Manganese-Catalyzed Hydrogenative Desulfurization of Thioamides

Earth-abundant transition metal catalysis has emerged as an important alternative to noble transition metal catalysis in hydrogenation reactions. However, there has been no Earth-abundant transition metal catalyzed hydrogenation of thioamides reported so far, presumably due to the poisoning of catalysts by sulfur-containing molecules. Herein, we described the first manganese-catalyzed hydrogenative desulfurization of thioamides to amines or imines. The key to success is the use of MnBr(CO)(5) instead of commonly-employed pincer-manganese catalysts, together with simple NEt3 and CuBr.
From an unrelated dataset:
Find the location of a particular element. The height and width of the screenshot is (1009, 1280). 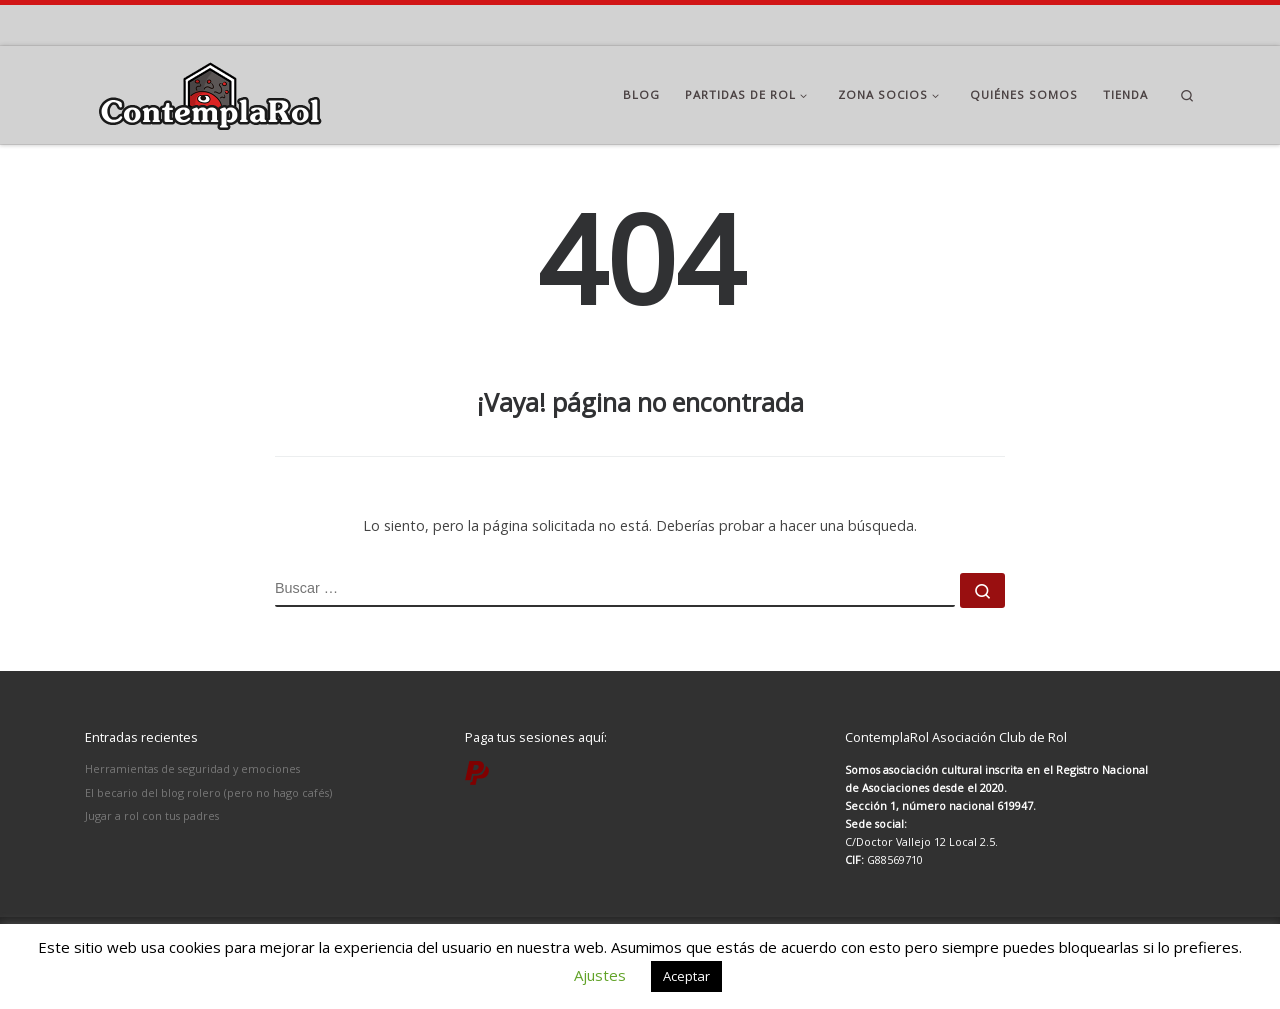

This protocol features excellent selectivity on sole cleavage of the C=S bond of thioamides, in contrast to the only known Ru-catalyzed hydrogenation of thioamides, and unprecedented chemo-selectivity tolerating vulnerable functional groups such as nitrile, ketone, aldehyde, ester, sulfone, nitro, olefin, alkyne and heterocycle, which are usually susceptible to common hydride-type reductive protocols.

Automated summary

Earth-abundant transition metal catalysis has been developed as a viable substitute for noble transition metal catalysis in hydrogenation reactions. However, the hydrogenation of thioamides using earth-abundant transition metals has not been reported due to catalyst poisoning by sulfur-containing molecules. In this study, we successfully achieved manganese-catalyzed hydrogenative desulfurization of thioamides to amines or imines by employing MnBr(CO)(5) instead of commonly-used pincer-manganese catalysts, along with NEt3 and CuBr. This reaction demonstrated excellent selectivity in breaking the C=S bond of thioamides, unlike the only known Ru-catalyzed hydrogenation of thioamides, and it exhibited unprecedented chemo-selectivity towards vulnerable functional groups.